WHAT TO WORK ON — What should come back is the data below, word for word, minus any picture.

============================================================

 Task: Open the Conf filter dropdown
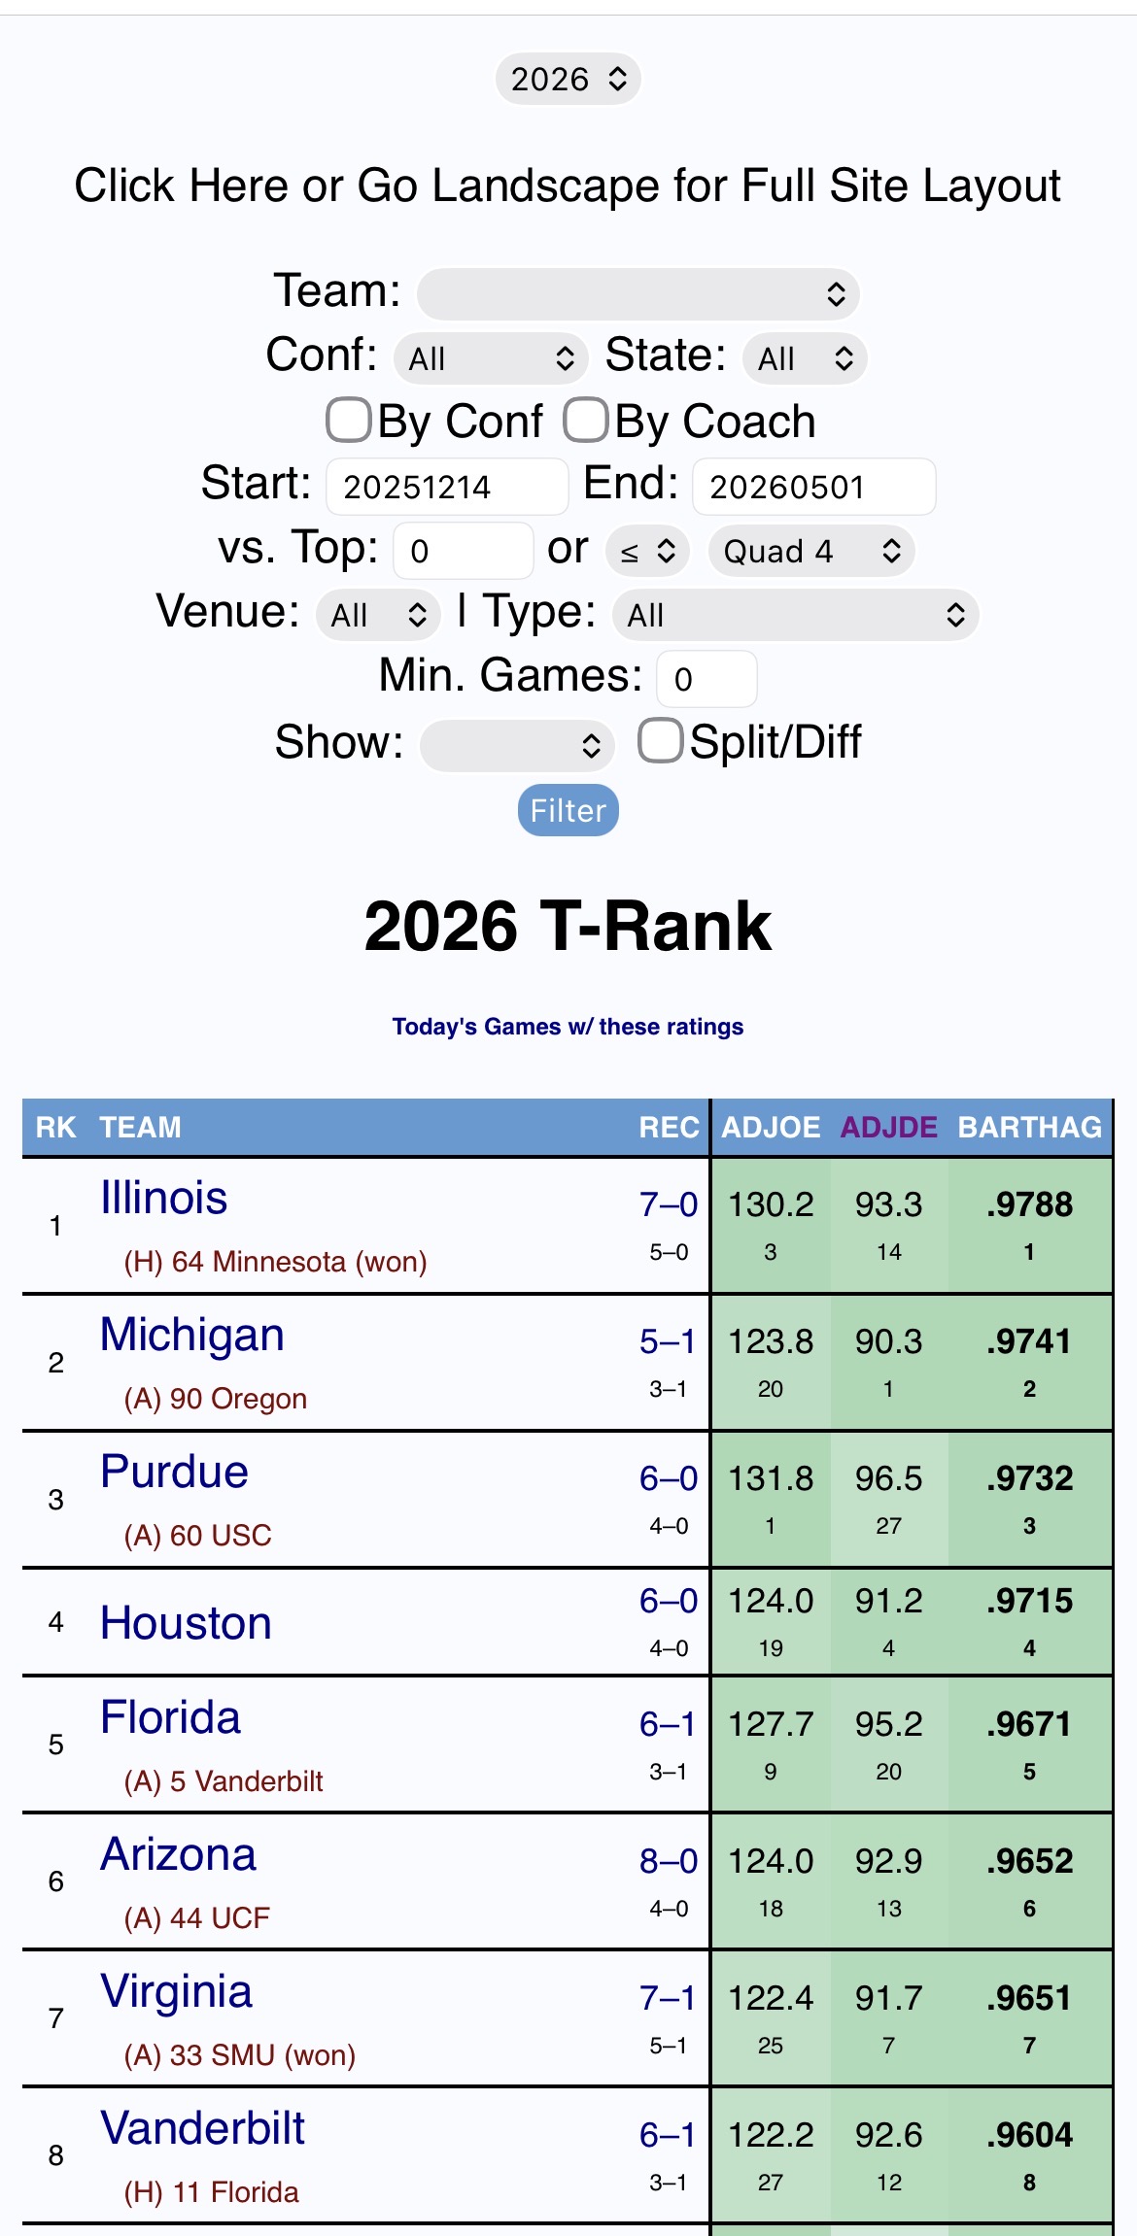pyautogui.click(x=491, y=358)
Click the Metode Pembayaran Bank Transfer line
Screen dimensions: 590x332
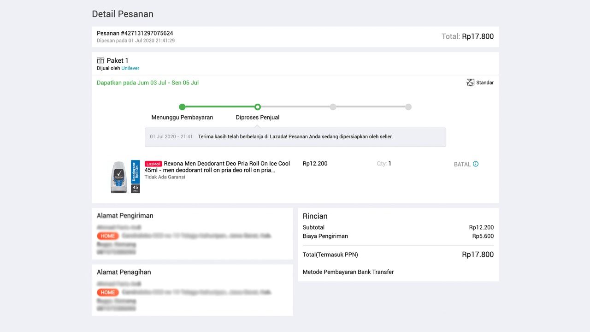coord(348,272)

============================================================

OUTPUT BELOW —
 Task: Open the Conf filter dropdown
pyautogui.click(x=491, y=358)
Click the Metode Pembayaran Bank Transfer line
Screen dimensions: 590x332
coord(348,272)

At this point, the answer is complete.